Auto Dealer Fraud & Consumer Protection Laws
Purchasing an automobile is a major investment, which consumers should not take lightly. The purchase of a new vehicle requires extensive research before ever setting foot on an auto lot, while looking at and test-driving new cars, and most importantly, before signing a sales contract. Used cars require a considerable amount of due diligence into the condition of the vehicle and the terms of the sale. Any vehicle purchase requires a healthy amount of skepticism about the trustworthiness of the dealer. Financing all or part of the purchase price, when necessary, brings up a whole different set of concerns regarding consumer rights. Consumer protection statutes address many of these concerns, but consumers should also take steps to educate and protect themselves.
Auto Dealer Fraud Versus Defective Automobiles
Auto dealer fraud presents different legal issues than those involved in dangerous or defective vehicles and vehicles that do not meet the implied warranties of merchantability or fitness. Federal and state products liability laws and state lemon laws deal with automobiles that are not fit for sale to the public. Auto dealer fraud falls under the jurisdiction of laws prohibiting fraudulent or deceptive trade practices.
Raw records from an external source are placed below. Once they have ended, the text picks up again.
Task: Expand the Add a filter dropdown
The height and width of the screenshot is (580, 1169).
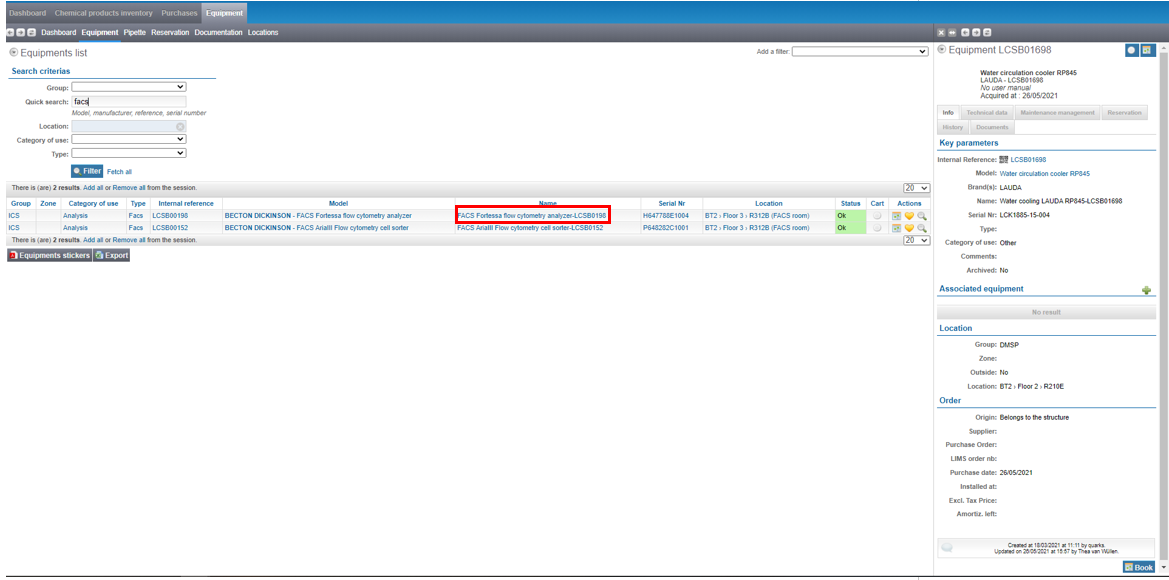Action: pyautogui.click(x=860, y=52)
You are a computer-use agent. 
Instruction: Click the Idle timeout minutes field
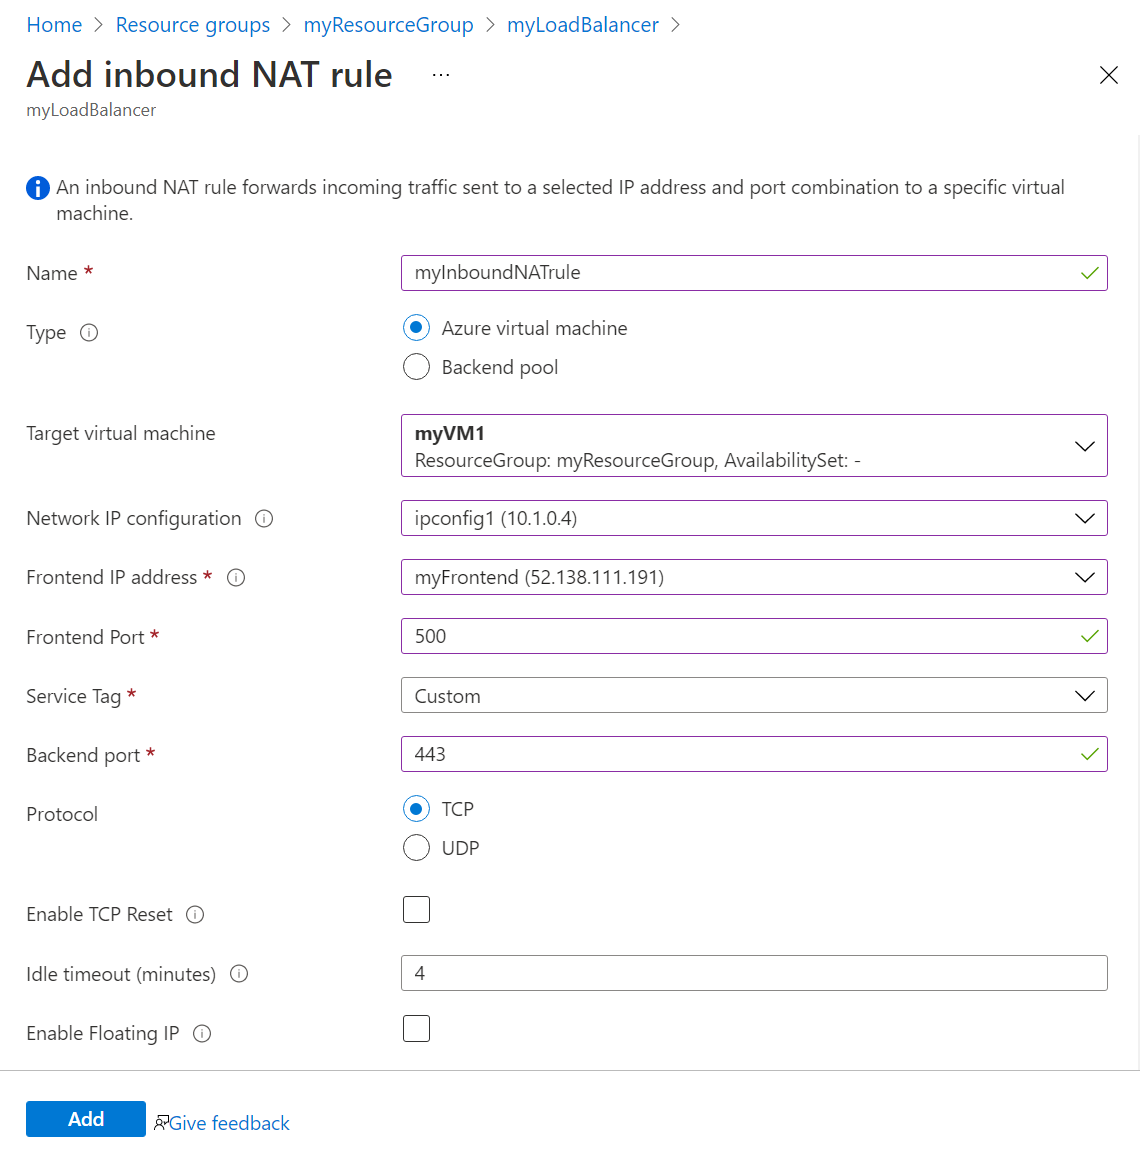[754, 973]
Types of Auto Dealer Fraud
Common forms of auto dealer fraud include:
- Inflating the total purchase price above the invoice or sticker price, such as by concealing options the consumer did not request, or by including other unapproved and undisclosed fees;
- Falsely stating that optional features are required;
- Advertising a vehicle for a certain price and then telling consumers that the advertised deal is no longer available and attempting to sell them the same vehicle at a higher price, often known as a “bait and switch” scheme;
- Undervaluing or underpaying for a consumer’s trade-in vehicle;
- Falsely representing a used vehicle, including one originally purchased from the dealership and then returned, as “new”;
- Representing that a new or used vehicle has features or options that it does not have;
- Claiming that a warranty offers protections that it does not offer, or falsely representing an extended service contract as an extended warranty;
- Failing to disclose past damage from an accident, flood, or fire in a used car sale;
- Misrepresenting the total mileage on a used vehicle through an odometer “rollback”;
- Withholding any other material information about a new or used vehicle;
- Misrepresenting a consumer’s credit score or eligibility for financing in order to get him or her to agree to a higher interest rate or other unfavorable terms;
- Falsely stating that a consumer who is leasing a vehicle will own the vehicle when he or she finishes making payments;
- Allowing a consumer to drive off the lot with a vehicle under the false belief that a loan application is pending and then having the consumer return to sign for a different, more expensive loan, known as “yo-yo financing”; and
- Backdating new financing documents to the original purchase date.
Consumers can take steps to protect themselves by resisting aggressive sales tactics, test-driving a vehicle before buying it, and demanding a full visual inspection of a vehicle. They should request a repair history for used vehicles and, if purchasing a used vehicle from an individual, ask to have a mechanic inspect it.
Consumer Protection Law
Consumer protection statutes dealing with issues like false advertising apply to many forms of auto dealer fraud. Some statutes and regulations may not apply, however. Auto sales are exempt from the three-day “cooling-off” rule, for example, with a few specific exceptions.
Used Car Rule
The Federal Trade Commission (FTC) is charged with enforcing the “Used Car Rule,” a federal regulation that requires used car dealers to disclose certain information to consumers. The rule generally prohibits false statements, material misrepresentations, and other unfair or deceptive practices in connection with the sale of used vehicles.
The rule prescribes a specific type of notice to be posted conspicuously in the window of any used vehicle offered for sale. The notice must:
- Provide the dealer’s name and contact information, along with the make, model, year, and vehicle identification number (VIN) of the vehicle;
- Briefly describe the terms of any express warranties on the vehicle, including the extent and duration of coverage, or state that no express warranties are offered;
- Indicate whether a manufacturer’s warranty remains in effect and for how long;
- Indicate whether the dealer disclaims any implied warranties or offers the vehicle for sale “as is”; and
- Identify any service contracts that are available for the vehicle.
Auto Financing Regulations
Many auto dealerships offer to assist consumers with financing a vehicle purchase through an in-house finance and insurance (F&I) department. These departments must abide by consumer privacy rules that protect credit scores and other personal financial information. Auto dealers obtained a specific exclusion from the jurisdiction of the Consumer Financial Protection Bureau (CFPB), under § 1029 of the Dodd-Frank Wall Street Reform and Consumer Protection Act. The CFPB is undertaking a review of the practices of other participants in auto financing, however, and this is having an impact on auto dealers and their F&I departments.
In auto sales when the dealer is responsible for obtaining financing, many sales contracts give the dealer the right to rescind the contract within 10 days. This means that the dealer can demand return of the vehicle to the dealership if it is unable to obtain financing. The dealer must provide the buyer with written notice, as indicated by the terms of the contract. These terms are hidden among the fine print. The buyer usually has no comparable right to rescind the sale.